In particular, the diffusion models use a multi-step corruption process where, at each step, the input is scaled down (multiplied by a number less than one, not an image resize) and added with some zero-mean Gaussian noise. That is to say, the output of each step is a sample from a Gaussian distribution with its mean being a down-scaled version of the input. It is reasonable then, that the eventual distribution after many such steps would resemble a Gaussian. In this process, the scaling factor and the variance (or the covariance matrix in case of multi-dimensional data) are only a function of the step number.

The inversion process is defined in a manner similar to the corruption process, and goes from the last step to the first. The output of an inversion step is defined as a sample from a Gaussian distribution, but now, instead of the mean being a scaled version of the input and the variance being a (step number dependent) constant, they are defined using neural networks which take in the input and the step number and produce the two parameters.

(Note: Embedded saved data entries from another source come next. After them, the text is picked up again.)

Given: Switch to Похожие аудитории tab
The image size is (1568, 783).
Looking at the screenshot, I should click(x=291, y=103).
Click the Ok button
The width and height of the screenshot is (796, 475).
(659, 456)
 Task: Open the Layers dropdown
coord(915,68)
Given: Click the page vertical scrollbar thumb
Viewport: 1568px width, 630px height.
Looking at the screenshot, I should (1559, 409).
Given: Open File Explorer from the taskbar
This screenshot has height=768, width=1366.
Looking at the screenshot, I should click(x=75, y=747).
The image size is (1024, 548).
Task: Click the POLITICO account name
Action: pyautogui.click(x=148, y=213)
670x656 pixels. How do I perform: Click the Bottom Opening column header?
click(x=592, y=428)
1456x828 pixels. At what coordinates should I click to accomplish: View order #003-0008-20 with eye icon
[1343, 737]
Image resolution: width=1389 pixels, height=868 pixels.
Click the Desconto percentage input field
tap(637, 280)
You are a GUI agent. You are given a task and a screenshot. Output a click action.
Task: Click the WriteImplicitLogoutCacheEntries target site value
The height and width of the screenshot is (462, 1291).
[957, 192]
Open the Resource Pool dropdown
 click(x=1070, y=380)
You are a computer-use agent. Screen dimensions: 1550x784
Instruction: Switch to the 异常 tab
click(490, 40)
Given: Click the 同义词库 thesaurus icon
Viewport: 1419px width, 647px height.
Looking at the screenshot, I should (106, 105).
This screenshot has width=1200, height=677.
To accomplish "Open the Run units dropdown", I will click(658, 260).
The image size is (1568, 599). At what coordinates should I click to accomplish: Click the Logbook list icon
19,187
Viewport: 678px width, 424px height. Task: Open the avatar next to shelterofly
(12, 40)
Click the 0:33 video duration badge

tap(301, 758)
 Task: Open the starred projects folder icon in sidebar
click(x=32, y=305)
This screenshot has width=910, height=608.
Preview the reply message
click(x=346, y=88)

Given this corruption and inversion model, variational inference can be used to learn the parameters of the neural networks involved. In particular, the corrupted variants obtained through the corruption process can be taken to be latent variables for which the posterior distribution is easily obtained. The corruption process then, can be taken to be the proposal distribution and an unbiased estimator for the evidence lower bound can be obtained (there are some algebraic tricks used, as in a variational autoencoder, to reduce the dependence on Monte Carlo estimates by using closed-form KL-divergences between Gaussians). More details can be found in this excellent blog posts: (Weng, 2021).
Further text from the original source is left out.